The Malaysian capital is becoming a centre for anti-City sentiment as deep as any corner of Old Trafford. The week in Kuala Lumpur began with Arsène Wenger launching an attack on what he called City's "financial doping". It ended with Ayre wondering how an airline and a club, both owned by members of the Abu Dhabi royal family, could not be a "related party", which, under financial fair play would prevent them doing business with each other.

Under Uefa's regulations, teams that incur aggregate losses of more than €45m (£39.5m) over three years face exclusion from European competition in 2014. Manchester City's annual losses last year ran to almost three times that. The "related party" clause of the agreement means that clubs like Manchester City and Chelsea, who are dependent on their benefactors, cannot get round the regulations by sponsoring themselves to wipe out the losses.

Etihad Airways, like Manchester City, are owned by the same Bin Zayed family who rule the emirate. "Is Etihad, Manchester City and Sheikh Mansour a related party?"asked Ayre. "If they are, then it's up to Uefa to rule on them. When I spoke at Soccerex earlier this year, I was on a panel about financial fair play. The guys from Uefa who are managing it said there would be a robust and proper process about related-party transactions."

Ayre also doubted whether the 10-year agreement would pass Uefa's test of "fair value". Even though the deal includes redevelopment around the stadium, Ayre wondered how Etihad, which has never made a profit, could derive this much commercial value from naming a ground that even when it was officially known as the City of Manchester Stadium was generally called Eastlands.
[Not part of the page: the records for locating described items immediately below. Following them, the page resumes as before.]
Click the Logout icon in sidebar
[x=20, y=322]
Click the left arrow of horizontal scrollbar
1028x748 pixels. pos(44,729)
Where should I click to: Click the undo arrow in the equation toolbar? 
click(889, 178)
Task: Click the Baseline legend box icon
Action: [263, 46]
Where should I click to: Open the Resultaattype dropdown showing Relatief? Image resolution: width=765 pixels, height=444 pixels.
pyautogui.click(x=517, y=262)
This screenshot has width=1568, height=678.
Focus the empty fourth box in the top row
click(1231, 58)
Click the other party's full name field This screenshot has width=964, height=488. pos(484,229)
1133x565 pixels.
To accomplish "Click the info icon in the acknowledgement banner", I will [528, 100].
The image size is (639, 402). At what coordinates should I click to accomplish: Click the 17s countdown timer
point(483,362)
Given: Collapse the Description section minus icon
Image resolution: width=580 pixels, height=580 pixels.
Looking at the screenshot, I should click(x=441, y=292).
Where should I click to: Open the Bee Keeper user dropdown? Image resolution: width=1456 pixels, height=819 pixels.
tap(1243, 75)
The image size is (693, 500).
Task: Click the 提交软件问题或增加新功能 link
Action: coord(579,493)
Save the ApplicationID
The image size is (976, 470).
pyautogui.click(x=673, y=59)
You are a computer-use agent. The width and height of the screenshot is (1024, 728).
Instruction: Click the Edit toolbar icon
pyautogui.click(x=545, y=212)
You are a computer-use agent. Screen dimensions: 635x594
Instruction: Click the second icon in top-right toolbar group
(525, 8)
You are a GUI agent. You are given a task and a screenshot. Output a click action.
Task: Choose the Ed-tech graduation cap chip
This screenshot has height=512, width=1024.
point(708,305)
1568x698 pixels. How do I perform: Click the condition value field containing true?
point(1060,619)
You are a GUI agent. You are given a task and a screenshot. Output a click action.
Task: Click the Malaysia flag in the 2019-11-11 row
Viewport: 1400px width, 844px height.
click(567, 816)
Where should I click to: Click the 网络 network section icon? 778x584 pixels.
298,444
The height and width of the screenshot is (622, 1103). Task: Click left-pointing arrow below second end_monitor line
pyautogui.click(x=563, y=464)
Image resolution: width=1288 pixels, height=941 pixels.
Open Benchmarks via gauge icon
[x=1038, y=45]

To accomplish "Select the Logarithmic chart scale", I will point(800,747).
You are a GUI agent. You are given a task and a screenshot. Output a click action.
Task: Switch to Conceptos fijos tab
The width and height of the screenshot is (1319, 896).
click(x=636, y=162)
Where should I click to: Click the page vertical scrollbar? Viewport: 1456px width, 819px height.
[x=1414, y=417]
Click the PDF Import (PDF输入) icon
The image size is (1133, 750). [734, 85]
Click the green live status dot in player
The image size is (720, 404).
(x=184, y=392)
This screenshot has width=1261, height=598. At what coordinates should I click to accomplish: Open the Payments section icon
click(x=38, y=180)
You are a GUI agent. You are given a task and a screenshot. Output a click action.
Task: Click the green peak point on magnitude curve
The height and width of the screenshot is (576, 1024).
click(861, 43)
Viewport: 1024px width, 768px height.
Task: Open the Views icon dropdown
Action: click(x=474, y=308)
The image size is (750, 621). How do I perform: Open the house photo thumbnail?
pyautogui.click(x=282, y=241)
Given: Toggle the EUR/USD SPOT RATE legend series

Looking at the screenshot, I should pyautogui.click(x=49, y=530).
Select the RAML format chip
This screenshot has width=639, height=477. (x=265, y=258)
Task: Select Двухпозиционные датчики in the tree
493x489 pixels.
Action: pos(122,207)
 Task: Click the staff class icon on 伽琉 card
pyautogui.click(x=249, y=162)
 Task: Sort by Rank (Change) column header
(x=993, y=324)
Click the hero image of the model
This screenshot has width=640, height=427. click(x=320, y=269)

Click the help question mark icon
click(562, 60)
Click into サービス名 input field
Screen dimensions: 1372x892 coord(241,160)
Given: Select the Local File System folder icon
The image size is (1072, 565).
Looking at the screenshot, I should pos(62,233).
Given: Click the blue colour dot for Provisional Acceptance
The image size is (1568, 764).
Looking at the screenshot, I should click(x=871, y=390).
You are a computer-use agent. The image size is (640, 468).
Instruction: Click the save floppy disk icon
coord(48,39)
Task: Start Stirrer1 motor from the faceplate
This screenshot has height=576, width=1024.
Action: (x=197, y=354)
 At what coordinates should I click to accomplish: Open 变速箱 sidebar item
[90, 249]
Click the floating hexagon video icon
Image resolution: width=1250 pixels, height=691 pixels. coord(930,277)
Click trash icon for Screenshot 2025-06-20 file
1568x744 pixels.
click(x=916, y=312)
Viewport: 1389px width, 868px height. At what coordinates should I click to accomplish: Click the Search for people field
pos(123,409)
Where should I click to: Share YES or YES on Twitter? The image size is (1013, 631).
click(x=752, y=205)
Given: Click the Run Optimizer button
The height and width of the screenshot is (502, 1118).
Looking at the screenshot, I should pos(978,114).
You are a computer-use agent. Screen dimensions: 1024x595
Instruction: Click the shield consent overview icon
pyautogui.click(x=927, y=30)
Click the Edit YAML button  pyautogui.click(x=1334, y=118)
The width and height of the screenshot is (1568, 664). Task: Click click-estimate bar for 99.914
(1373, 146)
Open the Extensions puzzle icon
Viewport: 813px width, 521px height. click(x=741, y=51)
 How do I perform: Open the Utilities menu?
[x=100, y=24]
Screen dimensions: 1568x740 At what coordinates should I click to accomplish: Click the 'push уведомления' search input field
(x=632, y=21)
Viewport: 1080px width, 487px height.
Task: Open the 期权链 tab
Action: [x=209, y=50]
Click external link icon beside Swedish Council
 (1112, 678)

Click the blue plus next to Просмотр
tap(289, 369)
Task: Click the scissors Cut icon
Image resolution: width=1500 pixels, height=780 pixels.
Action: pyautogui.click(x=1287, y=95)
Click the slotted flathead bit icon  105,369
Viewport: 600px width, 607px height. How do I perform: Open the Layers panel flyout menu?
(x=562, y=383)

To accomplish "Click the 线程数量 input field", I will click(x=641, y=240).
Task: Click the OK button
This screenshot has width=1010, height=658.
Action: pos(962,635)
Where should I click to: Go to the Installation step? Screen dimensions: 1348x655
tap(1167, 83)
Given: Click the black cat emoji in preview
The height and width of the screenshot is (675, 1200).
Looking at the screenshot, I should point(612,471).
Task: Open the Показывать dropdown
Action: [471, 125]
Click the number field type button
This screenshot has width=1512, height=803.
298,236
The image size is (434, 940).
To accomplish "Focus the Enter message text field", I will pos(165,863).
"It hasn't happened anywhere in Europe where a football club has renamed its existing stadium and it's had real value," he said. "It was called the City of Manchester Stadium or Eastlands for the last nine years and now it's going to be called something else – and someone has attached a huge amount of value to that. I find that odd because there is no benchmark in football that says you can rename your stadium and generate that amount of value."